Rantings, reviews and lists from a person who structures half his life around obsessing over music.

Friday, May 1, 2009

Caribou - Andorra (2007)

4.0 ★/8.0 - 8.9

Like most musical artists, Daniel Snaith aims to use sound to express emotions. But coming from a genre that's known for it's disregard of humanity (IDM) and possessing a songwriting style that's appropriate for such a background, this has to be quite the challenge. The disconnect between the title of his last album and the sounds within only further proves that. If Daniel had any sincerity with titling his debut as Caribou, The Milk of Human Kindness, it was completely lost on the album's contents; sterile, Krautrock-rooted jamming and genre-hopping nods to record geeks.

The sound of his follow-up however, suggests that maybe the two album names just got mixed up on Daniel's cutting room floor. There's far more "human milk," so to speak, on the first two tracks of Andorra than on the entirety of its prequel. Admittedly, tracks like "Sundialing" and "Niobe" are still tightly constructed with precise, unforgiving rhythms and intensely satisfying build-ups, and electronics still form the basis for most of these songs (See the brilliantly sampled and looped "doo doo doos" of "She's The One"). But whereas the debut came off as mechanical and unforgiving, Andorra's sun soaked glory manages to express something much more than the sum of it's precise polyrhythms and calculated constructs.

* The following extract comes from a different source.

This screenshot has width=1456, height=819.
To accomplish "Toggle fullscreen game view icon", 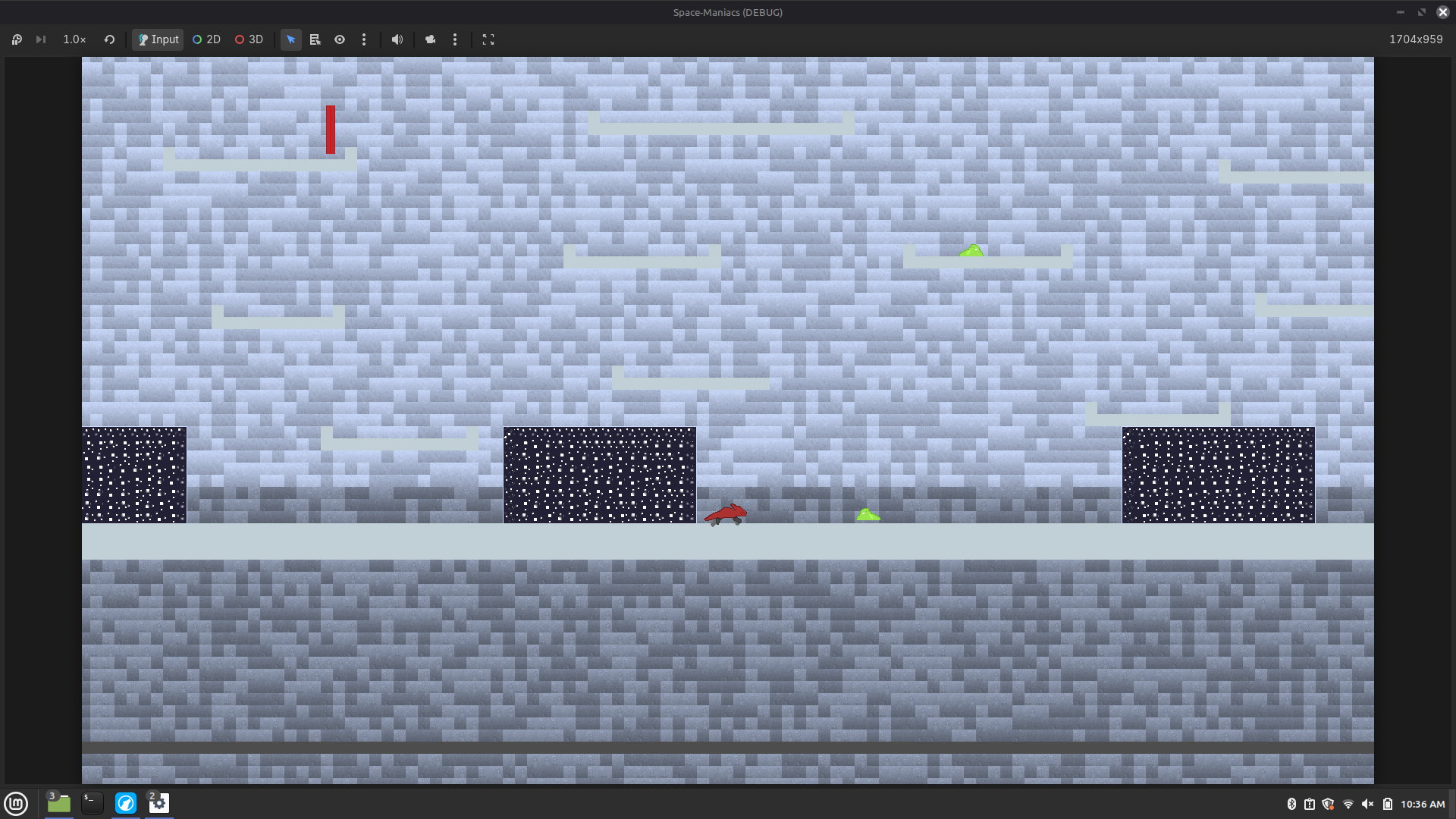I will tap(488, 39).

Or perhaps it's much less, because if you trek through it's computer driven dense noodling looking for the source of it's humanity, you'll overlook that Andorra is just a plain fun record, filled with Zombies-style sunshine pop, soaring choruses and outlooks as simple as "love is nice". Maybe that's why it works. It sounds as if Daniel came to terms with what he could and couldn't express with his style, and made a rational compromise; to perfectly match his superficial backdrops with equally superficial emotions, crafting an album that's bursting with signs of organic growth and moments of beautiful grace.